Crecí en una familia de profesores, abogados, ingenieros y policías. Mi madre es maestra de escuela. Mi papá también. Los admiro y respeto y a todas las tías y tíos (y a mis abuelitos que ya están en el cielo) porque durante años me cuidaron y enseñaron que hay cosas buenas y malas en la vida y que toda vida es precisamente eso, una lucha entre el bien y el mal. Siempre es posible convertirse, mejorar. Todos nos equivocamos y todos podemos rectificar.

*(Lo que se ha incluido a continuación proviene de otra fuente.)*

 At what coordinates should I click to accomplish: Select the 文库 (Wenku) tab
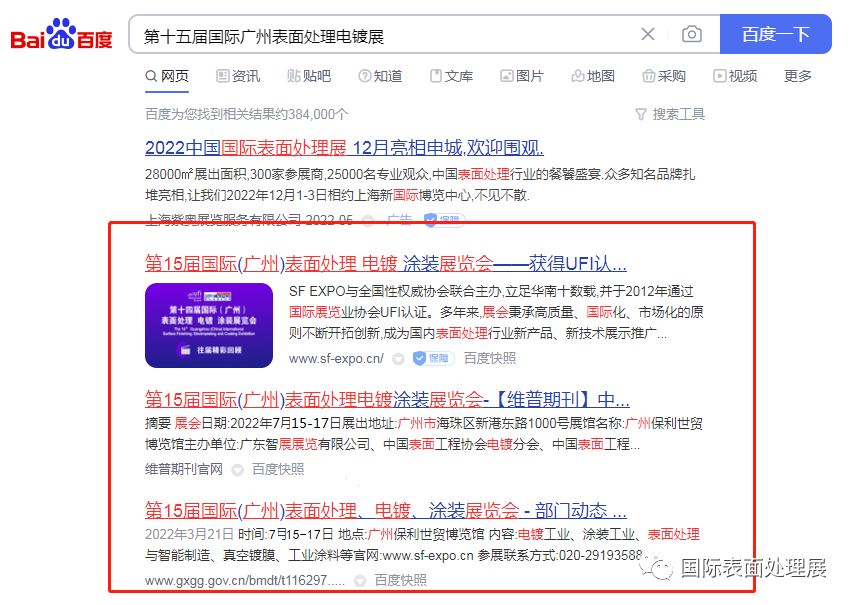click(x=451, y=75)
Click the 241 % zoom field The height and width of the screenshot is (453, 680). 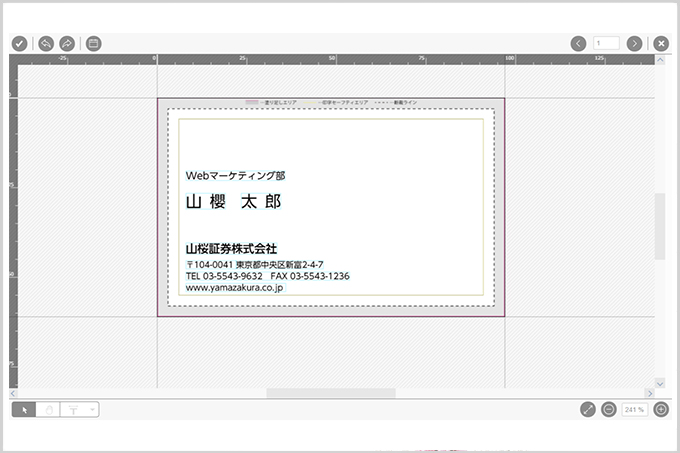[634, 409]
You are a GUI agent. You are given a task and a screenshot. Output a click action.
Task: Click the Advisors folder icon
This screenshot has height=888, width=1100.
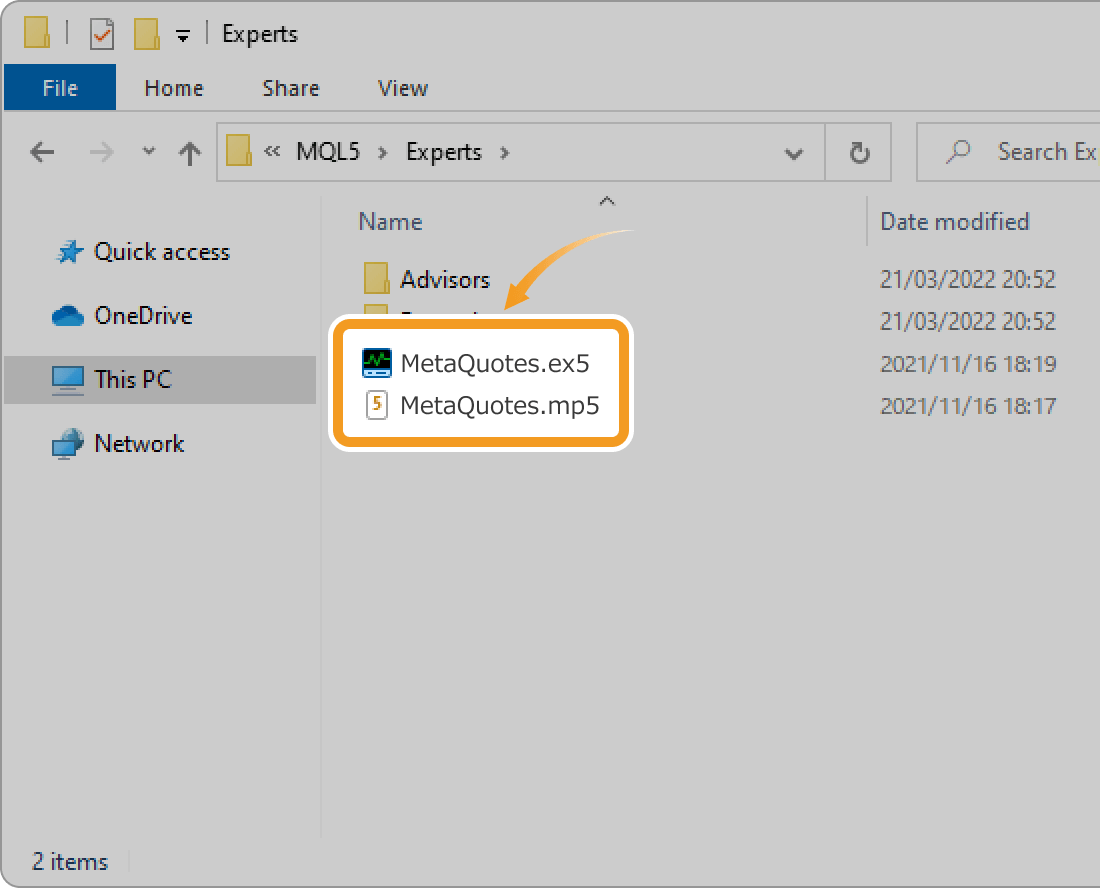coord(376,279)
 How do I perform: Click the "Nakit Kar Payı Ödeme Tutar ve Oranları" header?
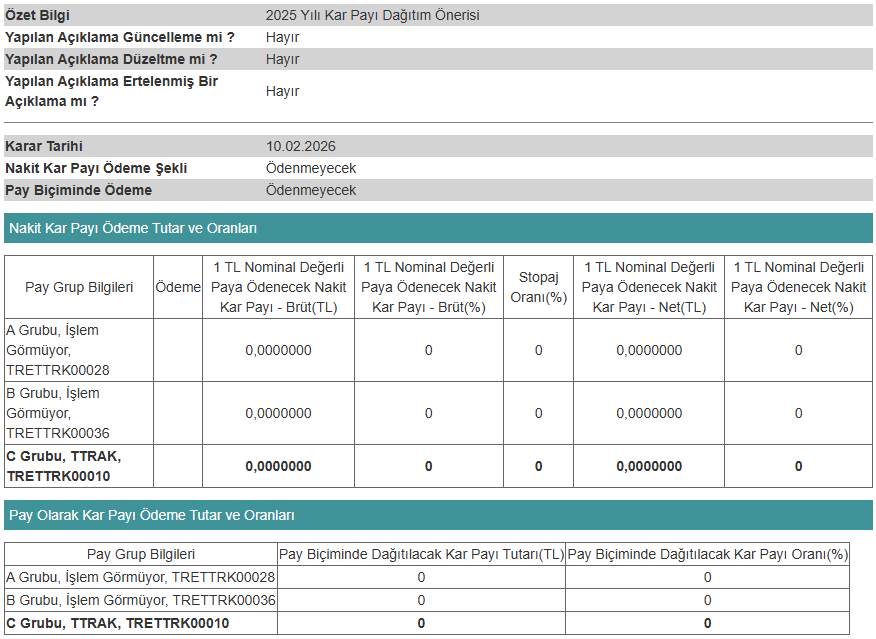click(133, 228)
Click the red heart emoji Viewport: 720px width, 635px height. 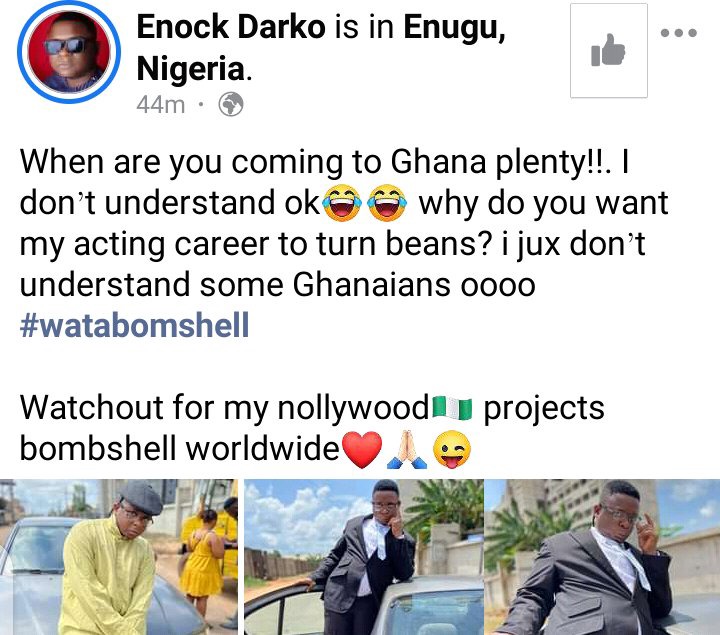click(x=362, y=450)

Tuve la suerte de estudiar primaria y secundaria en un Colegio espectacular, el Alcides Vigo Hurtado, creado por oficiales de la Policía de Investigaciones del Perú, la PIP. Los amigos que hice en esos años no son amigos, son hermanos de verdad. Muchos de ellos eran hijos de PIPs y por eso, durante la época del terrorismo, fui testigo, lo fuimos todos (aunque ahora muchos lo olviden) de la carnicería a la que nos sometió el senderismo, enarbolando su ideología sangrienta y fratricida. No pocas veces tuve que ir a los velorios y entierros de esos héroes que en zona de emergencia eran volados en pedazos, asesinados por la espalda, emboscados por coches bombas o liquidados en frente de sus familias. Murieron para defendernos del terror. Yo eso no lo olvido y creo que el Perú no lo debe olvidar jamás.
En el Alcides Vigo nunca me enseñaron a odiar. Al contrario, allí aprendí a respetar a los demás, a ser tolerante y amar al Perú. A no levantar la mano contra los demás, a defender a los débiles y a perdonar de corazón.